Different strokes for different folks. My house is 71 F year
round, and I still like cold soup in the summer.

> You won't find me eating vichyssoise or cold cucumber soup, not even
> when its 99° outside.


Well, consider the source. You don't like salad, which I believe is
a food group of its own. It only makes sense that you wouldn't
like cold soup.

> I love soup. I make and eat it year round. Always served hot.


I make and/or eat both hot and cold soups in the summer. In the
winter, I don't find cold soups enticing.

Today, I made vegetable soup.
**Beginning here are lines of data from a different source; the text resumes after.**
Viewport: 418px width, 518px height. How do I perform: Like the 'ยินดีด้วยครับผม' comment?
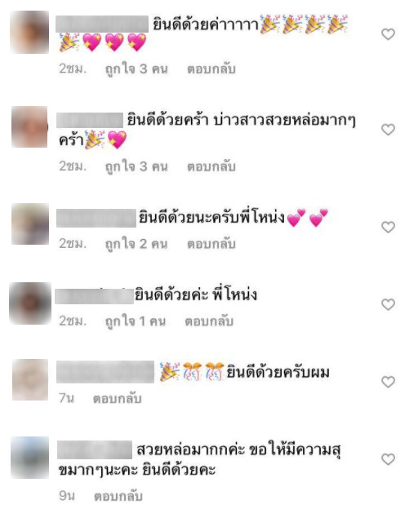[x=389, y=382]
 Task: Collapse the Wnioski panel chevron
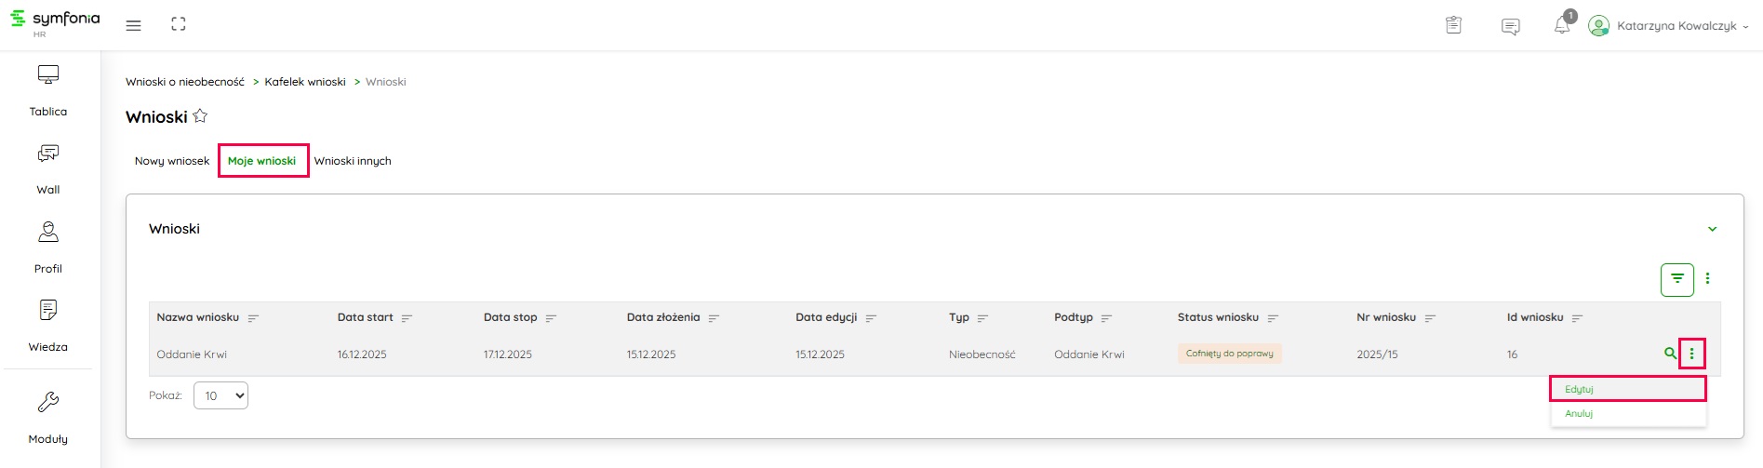pos(1712,229)
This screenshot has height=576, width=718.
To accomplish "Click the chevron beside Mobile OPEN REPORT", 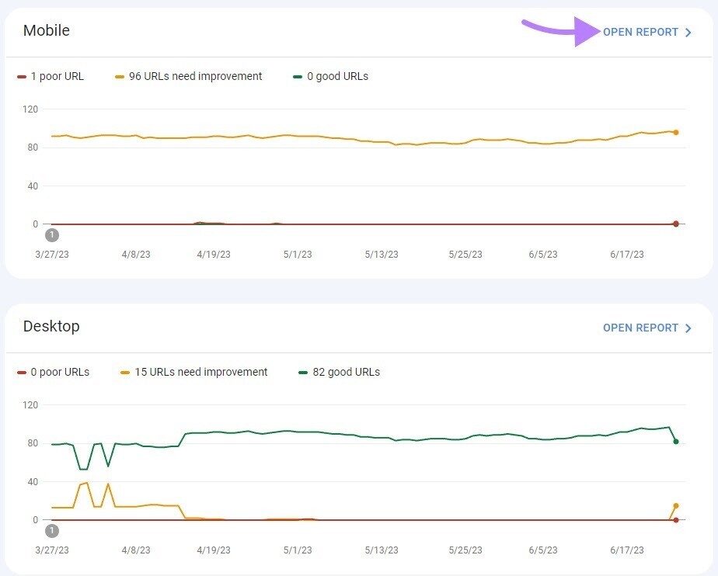I will [x=688, y=32].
Lunch was soup, multi-grain bread,
and a couple slices of mild cheese. I sort of wanted a grilled-cheese
sandwich, but I ceded the kitchen to my husband and settled for
a "deconstructed" sandwich.

Vegetable soup was:

Sautéed onions and garlic
A box (32-oz) and a half of chicken "stock"
A big can of diced tomatoes
2 cans of great northern beans
Carrots
Salt and pepper
Bay leaf

Simmer the above for a while. Maybe 20 minutes?

Add a softball-sized pile of frozen green beans,
and simmer until they are just past squeaky.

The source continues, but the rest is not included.